ОТРЫВОК ИЗ ИСТОЧНИКА:
################

Вы здесь

Москва. Oдно стихотворение (Д. А. Пригов)

Oдно стихотворение

1977

Так что же он есть, поэт, отдельно от своих стихов, то есть в той несловесной (не скажу: непоэтической) области, в которую, по мнению замечательного московского поэта Александра Леонидовича Величанского, не следует заглядывать ни поэту, ни тем более охочему до всякого рода (по человечности более ему понятных, чем неразговорный план стихового языка) подробностей читателю. Я лично не придерживаюсь подобного рода мнения и все время пытаюсь осознать непостороннесть и неотрывность жизнеявления поэта от его чисто словесного образа. Кстати, запомним эту страсть читателя к вехам человеческого (зачастую мифологизированного) пути поэта.

################

ЗАДАНИЯ:
• a. Ответьте на вопросы по отрывку о поэте и его стихах.
(i) Какой год указан в отрывке перед основным абзацем?
(ii) Каким поэтом назван в отрывке Александр Леонидович Величанский?
(iii) Что в последнем предложении отрывка предлагается запомнить?
• b. Перепишите без изменений фрагмент отрывка о поэте и его стихах, который начинается словами «Так что же он» и заканчивается словами «мифологизированного) пути поэта.».

ЗАПИСИ:

################

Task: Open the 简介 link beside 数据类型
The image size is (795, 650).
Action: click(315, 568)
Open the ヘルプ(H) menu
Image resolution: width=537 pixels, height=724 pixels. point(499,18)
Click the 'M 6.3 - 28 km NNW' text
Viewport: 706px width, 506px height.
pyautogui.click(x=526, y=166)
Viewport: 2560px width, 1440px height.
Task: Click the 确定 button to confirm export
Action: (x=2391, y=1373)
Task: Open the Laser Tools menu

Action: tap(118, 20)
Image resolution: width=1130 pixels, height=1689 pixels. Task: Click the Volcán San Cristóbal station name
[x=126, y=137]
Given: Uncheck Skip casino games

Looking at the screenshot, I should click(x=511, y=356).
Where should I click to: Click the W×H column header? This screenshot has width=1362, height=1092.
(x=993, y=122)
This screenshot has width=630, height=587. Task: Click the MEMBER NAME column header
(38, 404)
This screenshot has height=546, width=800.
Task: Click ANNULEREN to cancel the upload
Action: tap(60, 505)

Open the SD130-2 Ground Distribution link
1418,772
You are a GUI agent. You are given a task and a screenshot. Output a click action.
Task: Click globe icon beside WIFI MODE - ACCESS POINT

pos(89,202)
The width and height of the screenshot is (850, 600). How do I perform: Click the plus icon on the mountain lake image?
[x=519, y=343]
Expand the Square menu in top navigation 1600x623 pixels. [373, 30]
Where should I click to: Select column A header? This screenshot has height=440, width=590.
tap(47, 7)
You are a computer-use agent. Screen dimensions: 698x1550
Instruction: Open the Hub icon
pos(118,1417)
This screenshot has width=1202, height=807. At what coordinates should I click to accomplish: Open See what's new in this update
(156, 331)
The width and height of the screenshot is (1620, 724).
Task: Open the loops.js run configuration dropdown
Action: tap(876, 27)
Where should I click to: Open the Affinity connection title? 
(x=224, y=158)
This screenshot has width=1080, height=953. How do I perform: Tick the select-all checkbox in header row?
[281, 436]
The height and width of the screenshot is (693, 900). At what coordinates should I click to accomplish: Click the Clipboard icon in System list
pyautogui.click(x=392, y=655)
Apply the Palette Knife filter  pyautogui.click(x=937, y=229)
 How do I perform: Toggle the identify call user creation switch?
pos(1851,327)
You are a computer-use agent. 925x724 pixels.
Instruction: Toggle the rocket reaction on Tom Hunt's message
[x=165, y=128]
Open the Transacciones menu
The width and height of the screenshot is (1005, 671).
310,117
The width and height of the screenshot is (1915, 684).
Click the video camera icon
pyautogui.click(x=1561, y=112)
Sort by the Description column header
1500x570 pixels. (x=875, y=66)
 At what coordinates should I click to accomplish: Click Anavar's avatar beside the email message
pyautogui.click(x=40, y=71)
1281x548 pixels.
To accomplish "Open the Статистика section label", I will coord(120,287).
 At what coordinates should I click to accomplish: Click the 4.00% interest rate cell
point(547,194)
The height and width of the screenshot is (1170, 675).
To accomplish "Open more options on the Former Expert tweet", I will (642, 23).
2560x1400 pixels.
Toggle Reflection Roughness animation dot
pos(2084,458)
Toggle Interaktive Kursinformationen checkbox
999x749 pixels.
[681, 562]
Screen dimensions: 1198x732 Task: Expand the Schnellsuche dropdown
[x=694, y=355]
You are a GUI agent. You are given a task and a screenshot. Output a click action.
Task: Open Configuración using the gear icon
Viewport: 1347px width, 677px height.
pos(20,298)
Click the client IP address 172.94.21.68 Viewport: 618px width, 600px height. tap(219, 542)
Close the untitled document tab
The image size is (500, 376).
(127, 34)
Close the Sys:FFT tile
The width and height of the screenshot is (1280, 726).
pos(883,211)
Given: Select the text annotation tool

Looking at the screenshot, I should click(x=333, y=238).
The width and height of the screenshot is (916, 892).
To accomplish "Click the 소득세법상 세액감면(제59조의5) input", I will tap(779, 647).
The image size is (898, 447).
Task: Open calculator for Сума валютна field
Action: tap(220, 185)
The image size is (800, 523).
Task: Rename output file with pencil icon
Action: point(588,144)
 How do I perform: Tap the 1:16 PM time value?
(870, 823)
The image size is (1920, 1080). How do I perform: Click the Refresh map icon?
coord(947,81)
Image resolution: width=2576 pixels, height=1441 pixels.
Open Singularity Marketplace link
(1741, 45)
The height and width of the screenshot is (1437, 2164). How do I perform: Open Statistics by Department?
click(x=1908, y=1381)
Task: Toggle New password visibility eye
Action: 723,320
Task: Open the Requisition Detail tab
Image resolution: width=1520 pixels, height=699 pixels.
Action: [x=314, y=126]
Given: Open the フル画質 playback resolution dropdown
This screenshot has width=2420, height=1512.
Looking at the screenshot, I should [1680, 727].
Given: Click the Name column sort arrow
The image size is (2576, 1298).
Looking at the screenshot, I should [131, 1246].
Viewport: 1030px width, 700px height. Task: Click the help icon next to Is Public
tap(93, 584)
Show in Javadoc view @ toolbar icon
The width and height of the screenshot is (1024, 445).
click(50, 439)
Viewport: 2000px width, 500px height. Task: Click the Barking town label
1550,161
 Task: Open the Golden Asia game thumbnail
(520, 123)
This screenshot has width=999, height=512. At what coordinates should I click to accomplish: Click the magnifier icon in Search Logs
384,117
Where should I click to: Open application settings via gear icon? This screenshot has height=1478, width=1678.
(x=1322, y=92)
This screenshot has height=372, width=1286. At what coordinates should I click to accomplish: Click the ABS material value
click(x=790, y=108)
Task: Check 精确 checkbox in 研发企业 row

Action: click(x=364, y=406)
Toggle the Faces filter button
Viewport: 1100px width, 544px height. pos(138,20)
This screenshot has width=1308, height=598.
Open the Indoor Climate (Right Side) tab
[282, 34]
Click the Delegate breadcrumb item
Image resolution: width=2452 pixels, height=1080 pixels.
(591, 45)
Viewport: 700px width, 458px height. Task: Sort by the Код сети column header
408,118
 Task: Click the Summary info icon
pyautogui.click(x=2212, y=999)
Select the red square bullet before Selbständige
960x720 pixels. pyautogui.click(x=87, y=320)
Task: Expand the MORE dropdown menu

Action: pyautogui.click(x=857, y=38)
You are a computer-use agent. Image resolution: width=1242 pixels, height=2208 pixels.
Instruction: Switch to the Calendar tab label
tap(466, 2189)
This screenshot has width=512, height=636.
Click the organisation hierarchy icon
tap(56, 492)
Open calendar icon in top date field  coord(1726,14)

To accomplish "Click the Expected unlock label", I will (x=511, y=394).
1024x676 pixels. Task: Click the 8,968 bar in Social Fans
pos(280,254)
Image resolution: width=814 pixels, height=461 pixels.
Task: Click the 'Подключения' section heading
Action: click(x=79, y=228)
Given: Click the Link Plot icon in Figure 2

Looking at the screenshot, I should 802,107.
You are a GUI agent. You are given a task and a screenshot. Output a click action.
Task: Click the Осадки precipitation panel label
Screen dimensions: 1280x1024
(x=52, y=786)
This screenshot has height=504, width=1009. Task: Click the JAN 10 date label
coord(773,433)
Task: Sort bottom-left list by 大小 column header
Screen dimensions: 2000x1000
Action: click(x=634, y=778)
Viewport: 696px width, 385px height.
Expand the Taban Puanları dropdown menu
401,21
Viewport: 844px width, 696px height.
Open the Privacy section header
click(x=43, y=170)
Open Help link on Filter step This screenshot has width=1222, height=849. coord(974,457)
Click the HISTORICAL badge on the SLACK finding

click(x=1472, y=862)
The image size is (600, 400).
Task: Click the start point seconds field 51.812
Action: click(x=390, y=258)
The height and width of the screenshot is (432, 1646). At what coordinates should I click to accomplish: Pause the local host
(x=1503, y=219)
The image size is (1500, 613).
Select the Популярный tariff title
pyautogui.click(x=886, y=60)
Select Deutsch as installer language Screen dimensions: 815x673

################

ОТВЕТЫ:
• a.
(i) 1977.
(ii) Замечательным московским поэтом.
(iii) Страсть читателя к вехам человеческого (зачастую мифологизированного) пути поэта.

• b.
Так что же он есть, поэт, отдельно от своих стихов, то есть в той несловесной (не скажу: непоэтической) области, в которую, по мнению замечательного московского поэта Александра Леонидовича Величанского, не следует заглядывать ни поэту, ни тем более охочему до всякого рода (по человечности более ему понятных, чем неразговорный план стихового языка) подробностей читателю. Я лично не придерживаюсь подобного рода мнения и все время пытаюсь осознать непостороннесть и неотрывность жизнеявления поэта от его чисто словесного образа. Кстати, запомним эту страсть читателя к вехам человеческого (зачастую мифологизированного) пути поэта.